**Work required**
Pull every line holding the word "PRUSZCZU" from the data below and copy it.

**Material shown**
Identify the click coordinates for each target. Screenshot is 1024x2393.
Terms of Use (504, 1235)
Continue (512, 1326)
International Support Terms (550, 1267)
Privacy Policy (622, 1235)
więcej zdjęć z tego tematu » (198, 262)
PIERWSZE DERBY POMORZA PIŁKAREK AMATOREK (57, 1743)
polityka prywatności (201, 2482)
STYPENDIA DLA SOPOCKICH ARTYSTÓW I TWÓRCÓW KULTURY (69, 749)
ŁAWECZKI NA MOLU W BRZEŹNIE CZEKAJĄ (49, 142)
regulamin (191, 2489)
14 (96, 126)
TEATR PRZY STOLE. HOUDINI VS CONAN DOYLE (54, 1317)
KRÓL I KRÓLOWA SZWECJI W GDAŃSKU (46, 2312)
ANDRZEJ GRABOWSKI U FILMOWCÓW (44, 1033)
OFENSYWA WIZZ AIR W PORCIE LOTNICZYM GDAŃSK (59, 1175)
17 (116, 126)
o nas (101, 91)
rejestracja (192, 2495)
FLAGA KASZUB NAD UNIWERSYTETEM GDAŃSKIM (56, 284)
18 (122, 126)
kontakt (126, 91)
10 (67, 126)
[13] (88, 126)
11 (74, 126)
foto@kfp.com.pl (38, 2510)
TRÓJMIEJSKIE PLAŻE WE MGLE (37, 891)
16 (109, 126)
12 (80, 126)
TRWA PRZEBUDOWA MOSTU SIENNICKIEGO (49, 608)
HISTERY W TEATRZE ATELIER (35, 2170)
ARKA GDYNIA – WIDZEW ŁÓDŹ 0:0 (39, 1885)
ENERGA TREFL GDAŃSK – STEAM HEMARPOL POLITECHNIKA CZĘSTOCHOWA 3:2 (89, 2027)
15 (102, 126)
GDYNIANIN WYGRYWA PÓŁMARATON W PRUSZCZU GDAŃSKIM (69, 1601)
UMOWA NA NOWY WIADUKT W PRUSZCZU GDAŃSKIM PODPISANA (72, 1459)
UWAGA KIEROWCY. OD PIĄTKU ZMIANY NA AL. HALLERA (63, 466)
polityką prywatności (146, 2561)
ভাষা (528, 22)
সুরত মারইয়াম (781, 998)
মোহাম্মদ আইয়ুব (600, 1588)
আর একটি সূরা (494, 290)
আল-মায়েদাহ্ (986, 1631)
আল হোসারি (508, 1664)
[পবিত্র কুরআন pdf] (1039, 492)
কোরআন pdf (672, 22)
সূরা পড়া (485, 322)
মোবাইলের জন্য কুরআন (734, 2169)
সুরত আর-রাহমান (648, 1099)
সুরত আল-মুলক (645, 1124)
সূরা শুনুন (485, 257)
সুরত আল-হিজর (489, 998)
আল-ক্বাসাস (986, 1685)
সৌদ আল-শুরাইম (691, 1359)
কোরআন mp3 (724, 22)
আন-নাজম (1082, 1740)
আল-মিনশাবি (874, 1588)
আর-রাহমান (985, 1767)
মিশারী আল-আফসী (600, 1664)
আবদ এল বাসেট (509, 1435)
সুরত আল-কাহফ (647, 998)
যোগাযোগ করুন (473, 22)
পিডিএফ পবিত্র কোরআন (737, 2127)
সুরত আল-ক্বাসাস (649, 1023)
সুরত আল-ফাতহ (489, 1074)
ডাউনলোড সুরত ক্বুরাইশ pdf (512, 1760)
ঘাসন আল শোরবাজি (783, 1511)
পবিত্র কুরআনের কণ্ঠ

**Solution**
GDYNIANIN WYGRYWA PÓŁMARATON W PRUSZCZU GDAŃSKIM (69, 1601)
UMOWA NA NOWY WIADUKT W PRUSZCZU GDAŃSKIM PODPISANA (72, 1459)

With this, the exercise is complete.